* Quoted text
-- start --
FAQ - Passes & Permits Fees
Why do I pay a fee to use recreation facilities?
Charging fees for the use of public lands was established when President Clinton signed Public Law 104-134 in March 1996. This law authorized the U.S. Forest Service, Bureau of Land Management, U.S. Fish & Wildlife Service, and the National Park Service to charge fees and keep 80% for reinvestment in recreation facilities, wildlife habitat, and education programs at the fee site.
As the name implied, the purpose was to demonstrate whether the program was viable. In 2004, Congress concluded the demonstration phase was a success, and provided a ten-year extension to the fee collection program.
Currently, the Forest Service is implementing some changes to the Fee Program required by this 2004 legislation. These changes will be implemented consistently on a nationwide basis, including fee sites on the Coronado National Forest. .
Fees are generally collected through the sale of passes. On the Coronado National Forest, day, week, and annual passes are available. And though these passes may vary somewhat in appearance depending on where you purchase them, every pass is good at all fee sites on the Forest.
The following fees apply to all Coronado National Forest fee areas:
- $8 per vehicle per day
- $10 per vehicle per week
- $40 per vehicle per year (valid for one year from date of purchase)
Passes can be purchased at all Ranger District Offices, the Forest Supervisor's Office, at signed recreation sites, and from partnered vendors.
Pima County ordinances prohibit parking along Sabino Canyon Road. Violators may be subject to fines. This area is routinely patrolled by deputies of the Pima County Sherrifs Office. Of course, you must comply with local parking ordinances near other fee sites, too.
-- end --
Rows from a screen grounding dataset
-- start --
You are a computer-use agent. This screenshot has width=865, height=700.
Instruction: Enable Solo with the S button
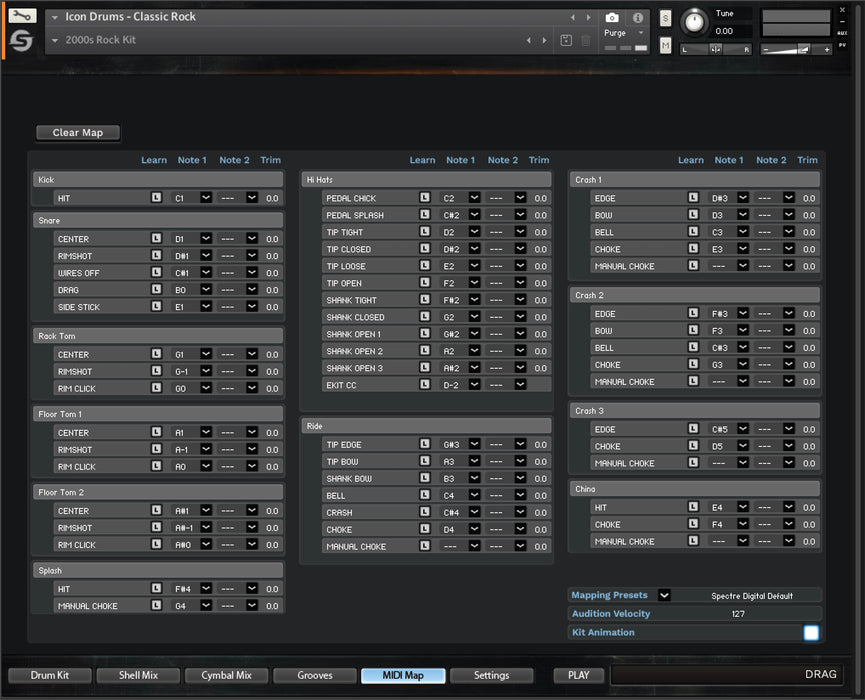(x=664, y=17)
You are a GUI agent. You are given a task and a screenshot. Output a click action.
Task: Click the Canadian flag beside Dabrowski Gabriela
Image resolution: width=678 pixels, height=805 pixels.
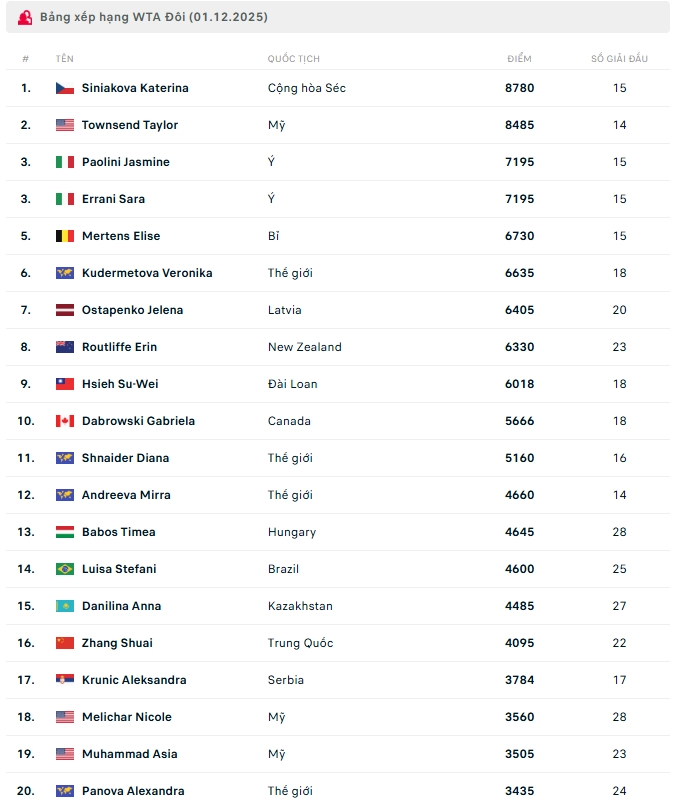pos(65,421)
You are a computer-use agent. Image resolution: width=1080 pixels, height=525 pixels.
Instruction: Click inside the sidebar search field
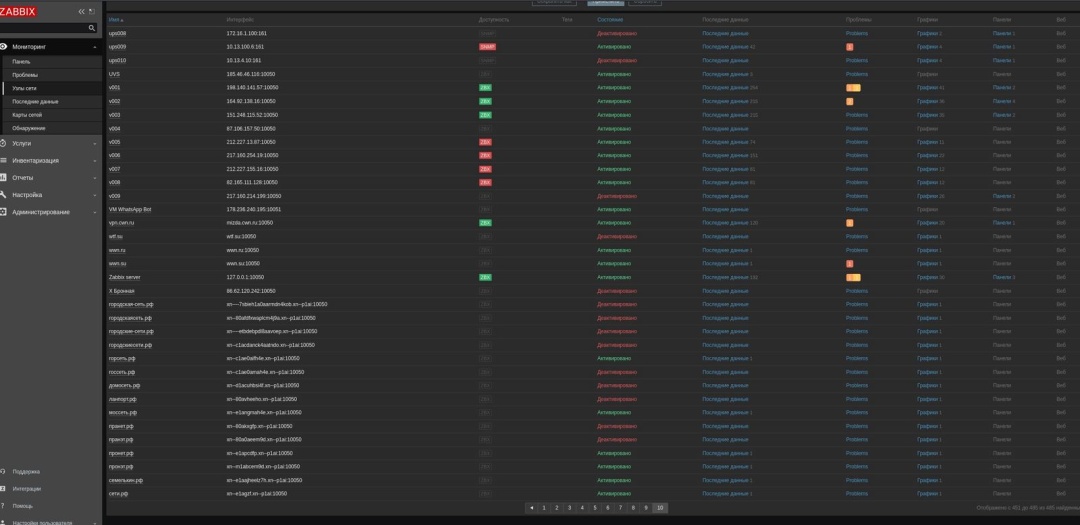45,28
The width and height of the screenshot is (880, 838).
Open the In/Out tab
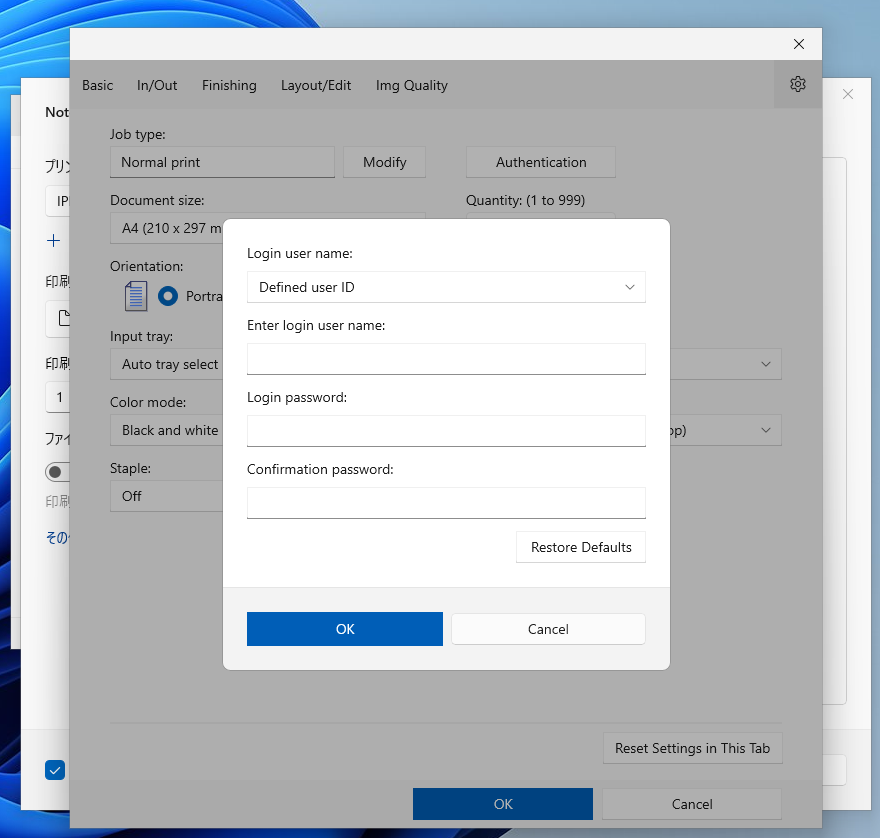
-- end --
* Set of tasks
1. Say whether each statement agrees with the fee FAQ, giving yes or no and quoting the words of the FAQ that decide it. (a) The law allowing fees was signed in March 1996. (b) A weekly pass costs $8 per vehicle. (c) A pass is valid only at the site where it was purchased.
2. Please extract the passage of the fee FAQ from "As the name" to "on the Forest.", word for word.

* Solution set
1.
(a) Yes: "President Clinton signed Public Law 104-134 in March 1996"
(b) No: "$10 per vehicle per week"
(c) No: "every pass is good at all fee sites on the Forest"

2.
As the name implied, the purpose was to demonstrate whether the program was viable. In 2004, Congress concluded the demonstration phase was a success, and provided a ten-year extension to the fee collection program.
Currently, the Forest Service is implementing some changes to the Fee Program required by this 2004 legislation. These changes will be implemented consistently on a nationwide basis, including fee sites on the Coronado National Forest. .
Fees are generally collected through the sale of passes. On the Coronado National Forest, day, week, and annual passes are available. And though these passes may vary somewhat in appearance depending on where you purchase them, every pass is good at all fee sites on the Forest.